### What to produce
Write out, from the entries below, exactly the lines that run between the lines holding "Reserve Your Volvo (561, 2370)" and "Info [tab] (350, 324)", inclusive, and stop there.

--

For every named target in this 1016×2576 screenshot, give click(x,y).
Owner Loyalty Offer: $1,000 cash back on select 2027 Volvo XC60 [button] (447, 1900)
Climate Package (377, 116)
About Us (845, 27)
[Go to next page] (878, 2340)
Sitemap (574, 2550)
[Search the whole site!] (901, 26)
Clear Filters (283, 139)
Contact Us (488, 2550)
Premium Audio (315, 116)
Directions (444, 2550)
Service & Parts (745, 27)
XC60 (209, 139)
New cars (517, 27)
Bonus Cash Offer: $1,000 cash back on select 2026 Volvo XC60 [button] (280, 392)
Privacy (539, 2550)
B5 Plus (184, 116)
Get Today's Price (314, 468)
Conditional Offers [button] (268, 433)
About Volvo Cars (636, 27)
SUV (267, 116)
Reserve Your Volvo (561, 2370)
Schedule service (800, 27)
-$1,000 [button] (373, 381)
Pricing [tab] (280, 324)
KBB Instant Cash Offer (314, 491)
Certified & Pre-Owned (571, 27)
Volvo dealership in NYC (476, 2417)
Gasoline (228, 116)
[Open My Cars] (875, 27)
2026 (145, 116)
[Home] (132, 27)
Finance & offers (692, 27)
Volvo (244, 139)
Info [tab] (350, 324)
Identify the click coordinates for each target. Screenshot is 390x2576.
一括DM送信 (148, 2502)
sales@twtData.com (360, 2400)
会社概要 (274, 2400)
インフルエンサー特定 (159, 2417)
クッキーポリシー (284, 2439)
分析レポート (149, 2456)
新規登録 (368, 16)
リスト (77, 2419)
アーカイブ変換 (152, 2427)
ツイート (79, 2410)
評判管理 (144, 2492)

--

### Result of the exercise
Reserve Your Volvo (561, 2370)
Schedule service (800, 27)
-$1,000 [button] (373, 381)
Pricing [tab] (280, 324)
KBB Instant Cash Offer (314, 491)
Certified & Pre-Owned (571, 27)
Volvo dealership in NYC (476, 2417)
Gasoline (228, 116)
[Open My Cars] (875, 27)
2026 (145, 116)
[Home] (132, 27)
Finance & offers (692, 27)
Volvo (244, 139)
Info [tab] (350, 324)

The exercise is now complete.